СПОСОБ СТИМУЛЯЦИИ ПРОРАСТАНИЯ МИКРОКЛУБНЕЙ КАРТОФЕЛЯ IN VITRO С ПОМОЩЬЮ УЛЬТРАЗВУКА БЕЗ НАРУШЕНИЯ СТЕРИЛЬНОСТИ Российский патент 2021 года по МПК A01H4/00 

Изобретение относится к биотехнологии в области сельского хозяйства, в частности, к подходу стимуляции прорастания микроклубней, полученных при культивировании микрорастений картофеля in vitro.

Задачей настоящего изобретения является разработка способа снятия периода покоя и стимуляции прорастания микроклубней без нарушения стерильности для включения полученных микропобегов в систему клонального микроразмножения.

Микроклубни являются неотъемлемой частью системы клонального микроразмножения и в целом культуры тканей картофеля.

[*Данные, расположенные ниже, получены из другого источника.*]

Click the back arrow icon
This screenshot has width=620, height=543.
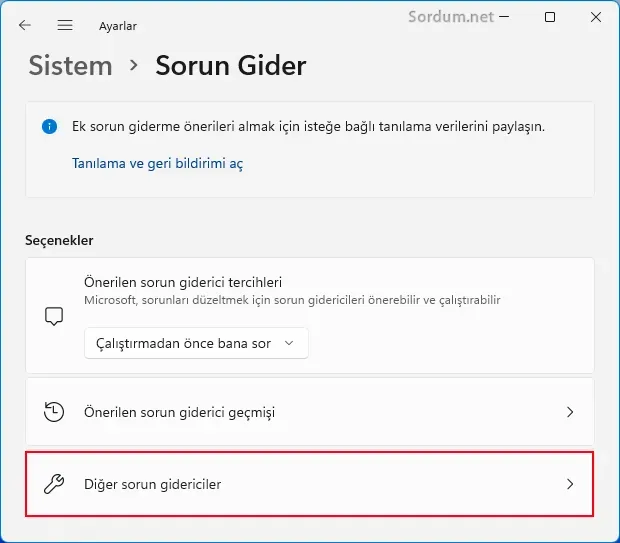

Микроклубни применяют для размножения безвирусных растений in vitro, т.к. на одном микроклубне, в зависимости от генотипа, находится несколько меристемных участков (почек), что позволяет потенциально получить несколько микропобегов с одного экспланта за короткий период времени. Данный метод значительно повышает эффективность размножения.

Помимо этого, микроклубни картофеля являются хорошим объектом для депонирования генотипов in vitro, поскольку способны сохранять жизнеспособность при низких положительных температурах долгое время без каких-либо дополнительных условий.

Использование микроклубней для получения новых форм также широко распространено, особенно часто применяют воздействие конкретного селективного фактора для получения сомаклонального варианта, устойчивого к данному негативному влиянию.

Воздействие химических и физических мутагенных факторов на микроклубни используют для получения новых генотипов с дальнейшим отбором полезных мутаций.

Однако прорастание микроклубней у картофеля (Solanum tuberosum L.) представляет собой сложный процесс [1], который зависит от фотопериода [2], температуры [3], углеводного питания [4], содержания азота [5]. Это связано с тем, что при интенсификации процесса размножения, свежеобразовавшиеся микроклубни не помещают в условия низких положительных температур, а сразу включают в систему размножения. Таким образом, микроклубни не успевают пройти период покоя, что существенно сказывается на их дальнейшей продуктивности.

Для решения данной проблемы ряд исследователей [6, 7], использовали цитокинины для индукции микроклубнеобразования и их прорастания. В то же время данные по влиянию биологически активных соединений неоднозначны, поскольку разные регуляторы роста, особенно вещества антигиббереллинового действия, например, абсцизовая кислота, в различной степени влияют на эффективность этого процесса.

Кроме этого, существует вероятность, что длительное использование веществ, регулирующих рост, особенно гормонов роста, вовремя культивирования может привести к соматическим изменениям и другим негативным эффектам [8].

Тем не менее, был разработан способ [9], который включает удаление частей растений, их отчуждение и обработку стимулятором. При размножении миниклубней в сосудах их извлекают спустя 50-55 дней, после чего субстрат дополняют кремнийсодержащим удобрением, предварительно смоченным в 0,2% водного раствора йода и 0,1% селена, в количестве 10-12% от общего объема. Растения с отчужденными клубнями помещают в те же сосуды, проращивая их еще 2-3 недели.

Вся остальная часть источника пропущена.